### Action item
Reproduce nothing but the lines from the one containing "Task: Click the '4 – dobry' condition rating" to the end of the records below, each exactly as written.

== Data listing

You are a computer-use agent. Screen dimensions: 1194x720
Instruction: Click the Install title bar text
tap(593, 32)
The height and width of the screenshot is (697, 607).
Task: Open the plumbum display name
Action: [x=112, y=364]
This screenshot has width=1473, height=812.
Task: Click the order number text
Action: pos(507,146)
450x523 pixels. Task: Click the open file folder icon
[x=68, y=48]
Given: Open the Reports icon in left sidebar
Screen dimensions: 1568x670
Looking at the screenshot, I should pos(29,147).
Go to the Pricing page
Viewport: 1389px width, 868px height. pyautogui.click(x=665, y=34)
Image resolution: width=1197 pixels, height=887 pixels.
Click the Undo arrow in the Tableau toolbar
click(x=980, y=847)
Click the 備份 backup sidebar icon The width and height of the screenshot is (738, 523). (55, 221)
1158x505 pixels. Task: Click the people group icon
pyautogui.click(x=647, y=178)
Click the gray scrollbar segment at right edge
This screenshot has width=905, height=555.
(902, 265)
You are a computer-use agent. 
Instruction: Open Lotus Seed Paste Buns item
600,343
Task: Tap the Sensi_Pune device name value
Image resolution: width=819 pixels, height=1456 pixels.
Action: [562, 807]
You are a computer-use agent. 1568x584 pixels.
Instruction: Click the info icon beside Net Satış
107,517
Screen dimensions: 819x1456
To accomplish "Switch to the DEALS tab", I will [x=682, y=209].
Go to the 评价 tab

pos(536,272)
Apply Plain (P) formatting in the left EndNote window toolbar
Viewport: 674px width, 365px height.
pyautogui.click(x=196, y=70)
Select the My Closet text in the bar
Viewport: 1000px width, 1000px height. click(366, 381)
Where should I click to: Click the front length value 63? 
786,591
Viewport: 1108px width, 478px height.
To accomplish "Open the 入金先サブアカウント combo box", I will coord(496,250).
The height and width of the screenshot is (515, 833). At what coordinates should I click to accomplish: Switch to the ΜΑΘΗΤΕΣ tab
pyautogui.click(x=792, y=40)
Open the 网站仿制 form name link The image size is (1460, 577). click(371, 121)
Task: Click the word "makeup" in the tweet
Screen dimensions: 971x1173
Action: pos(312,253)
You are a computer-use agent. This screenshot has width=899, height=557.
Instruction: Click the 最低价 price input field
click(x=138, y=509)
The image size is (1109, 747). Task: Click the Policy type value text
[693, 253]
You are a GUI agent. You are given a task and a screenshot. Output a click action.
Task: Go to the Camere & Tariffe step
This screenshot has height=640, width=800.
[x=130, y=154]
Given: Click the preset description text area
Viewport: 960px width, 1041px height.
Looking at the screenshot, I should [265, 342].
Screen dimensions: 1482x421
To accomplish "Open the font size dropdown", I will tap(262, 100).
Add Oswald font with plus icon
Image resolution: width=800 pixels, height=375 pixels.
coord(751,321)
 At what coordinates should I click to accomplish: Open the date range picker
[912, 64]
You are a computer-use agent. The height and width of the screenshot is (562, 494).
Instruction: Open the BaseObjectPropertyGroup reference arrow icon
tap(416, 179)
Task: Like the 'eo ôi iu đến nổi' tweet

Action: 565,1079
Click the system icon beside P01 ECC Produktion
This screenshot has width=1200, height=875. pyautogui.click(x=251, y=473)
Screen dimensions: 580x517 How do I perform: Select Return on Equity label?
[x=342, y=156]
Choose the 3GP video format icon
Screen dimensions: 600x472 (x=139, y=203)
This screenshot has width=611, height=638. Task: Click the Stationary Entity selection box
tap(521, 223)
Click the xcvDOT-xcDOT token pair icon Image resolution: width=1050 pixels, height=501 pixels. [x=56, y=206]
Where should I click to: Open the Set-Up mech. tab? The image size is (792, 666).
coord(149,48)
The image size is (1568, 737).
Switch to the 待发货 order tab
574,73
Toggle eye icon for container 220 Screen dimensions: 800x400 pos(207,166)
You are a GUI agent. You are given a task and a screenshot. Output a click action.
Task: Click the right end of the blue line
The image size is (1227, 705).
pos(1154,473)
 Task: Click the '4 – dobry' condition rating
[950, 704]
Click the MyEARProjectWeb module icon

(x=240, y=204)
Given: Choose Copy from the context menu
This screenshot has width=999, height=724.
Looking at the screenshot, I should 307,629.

====

### Written response
 Task: Click the '4 – dobry' condition rating
[950, 704]
Click the MyEARProjectWeb module icon

(x=240, y=204)
Given: Choose Copy from the context menu
This screenshot has width=999, height=724.
Looking at the screenshot, I should 307,629.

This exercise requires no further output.